Les stratégies pandémiques

En 2005, l’OMS a défini plusieurs phases pandémiques. Nous en sommes à la phase 3 : risque faible, pas ou peu de contamination d’homme à homme. La phase 4 est l’existence d’un foyer sans risque pandémique substantiel. La phase 5 est le début de la pandémie. La phase 6 est déclenchée lorsque les vagues épidémiques frappent partout dans le monde. A chaque phase, la stratégie pandémique prévoit la mise en place de nouvelles mesures : surveillance renforcée, interventions non médicales, stratégies d’utilisation des vaccins et des antiviraux, information et communication… En France, la lutte contre la grippe aviaire dépend d’une délégation interministérielle placée directement sous l’autorité du Premier ministre. Les interventions non médicales peuvent être de différents types : mesures d’hygiène élémentaires (lavage des mains…), surveillance aux aéroports, interdiction de se rendre dans les régions infectées, restrictions locales des mouvements de personnes, restriction de mouvements publics (écoles, colloques, conférences du CDI…), mises en quarantaine des cas identifiés et mesures d’isolement, prise en charge des conséquences sociales…

La lutte contre la pandémie prend aussi des formes médicales, sous la forme de vaccins et d’antiviraux.

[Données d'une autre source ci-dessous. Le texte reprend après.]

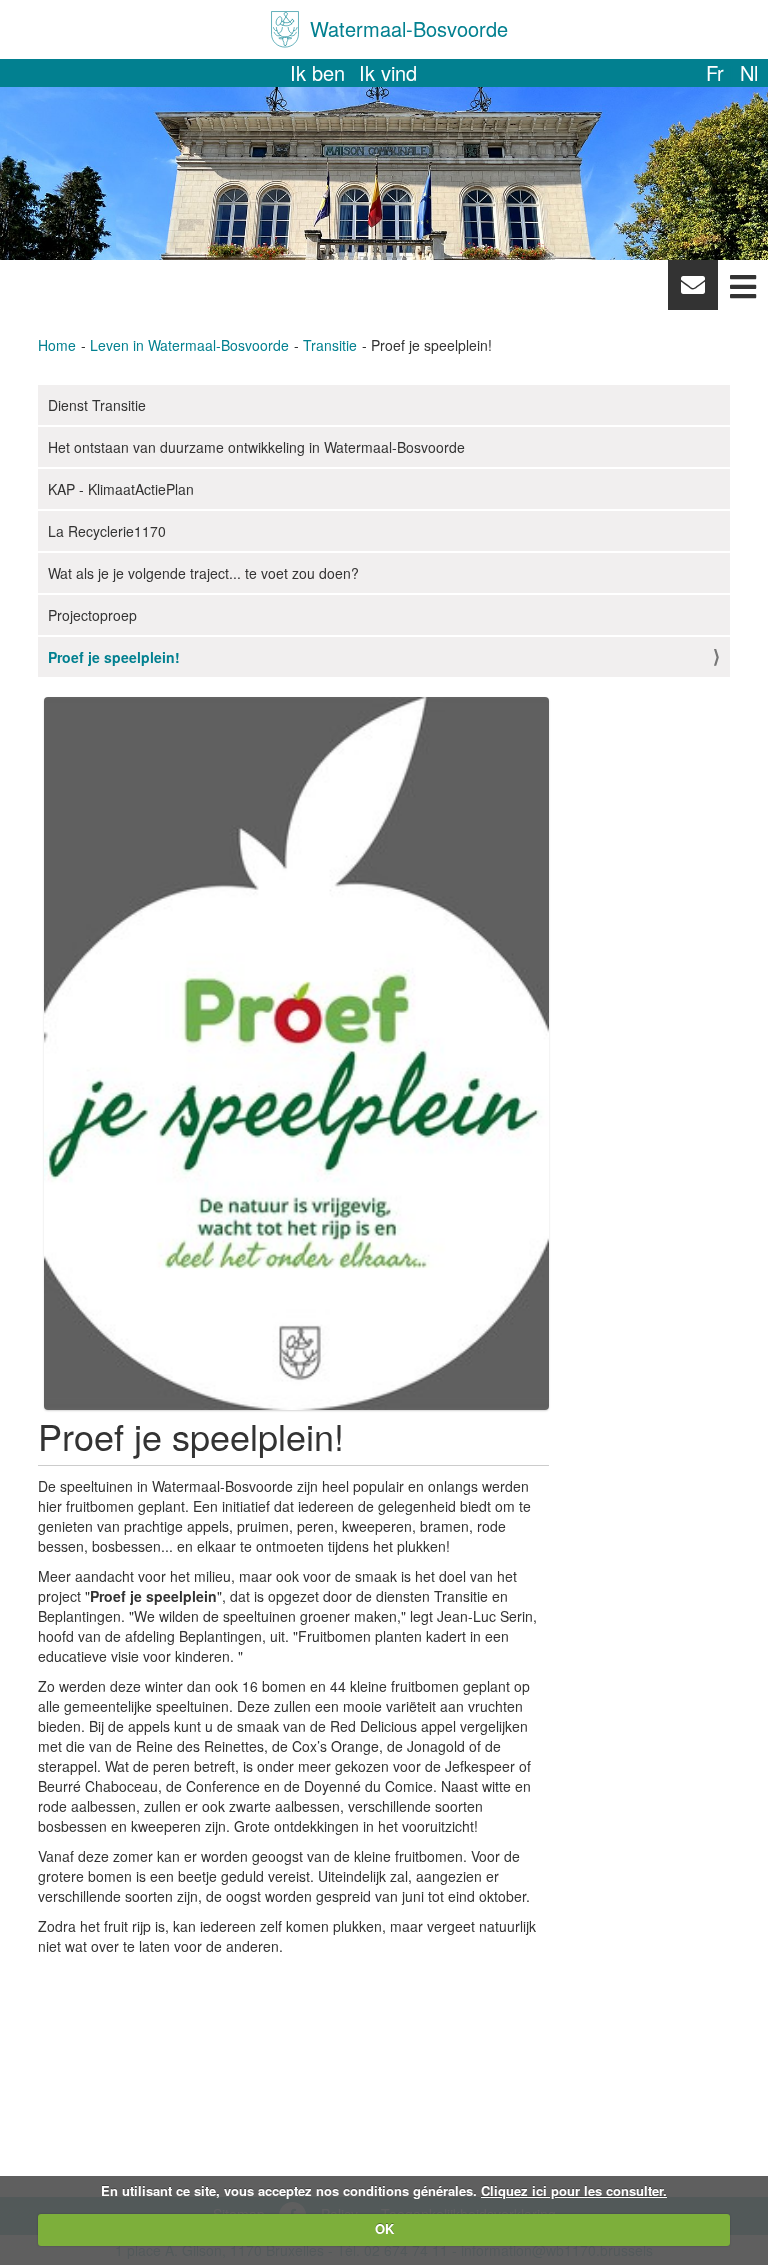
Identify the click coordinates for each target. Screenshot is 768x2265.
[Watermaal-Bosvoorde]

Pour qu’un vaccin soit efficace, il faut qu’il soit injecté de façon préventive et qu’il soit adapté à la situation épidémiologique. Or dans le cas d’un virus nouveau, on risque de se tromper. L’intérêt d’un vaccin pré pandémique, constitué de souches du virus H5N1 existantes mais qui peuvent ne pas être tout à fait celle du virus humain, est toutefois d’augmenter ses chances de protection. Il ne sera peut-être efficace qu’à 50%, contre 80% dans le cas d’un vaccin classique, mais ce sera toujours mieux que rien. Il y aurait alors trois façons de faire : soit on injecte le vaccin et son rappel avant le début de la pandémie, soit on fait une première injection puis on attend le début de la pandémie pour savoir si c’est le bon vaccin pour faire la deuxième injection, ou encore on injecte le vaccin pré pandémique puis on injecte le véritable virus pandémique qui ne sera disponible qu’environ six mois après le début de la pandémie. Pour intéressantes qu’elles soient, ces dispositions posent un problème de communication – expliquer à la population qu’on injecte un vaccin hypothétique – et un problème de financement – payer ces 50 millions de doses qui peuvent être inefficaces.

Contrairement aux vaccins, qui sont préventifs, il existe aussi  la solution des antiviraux, qui sont curatifs. Dans le cas du H5N1, on a beaucoup parle du Tamiflu. Pour que ce médicament soit efficace, il doit être administré dès les premières heures de la maladie. Après quarante-huit heures, il est inopérant. Or cela nécessite un diagnostic spécifique de la part du médecin, et nous ne savons pas – et pour cause – si le virus peut développer des mécanismes de résistance à ce médicament. Malgré ces inconnus, les gouvernements ont financé la production et le stockage stratégique de cet antiviral. En cas de déclenchement d’une pandémie, le traitement précoce par les antiviraux pourrait ralentir la diffusion de virus et permettrait de se donner du temps pour fabriquer un vaccin.

Le danger existe. Mais il n’existe aucun moyen de savoir quand il frappera ni avec quelle force. Sans verser dans le catastrophisme, il faut donc s’y préparer, médecins, gouvernements et grand public réunis.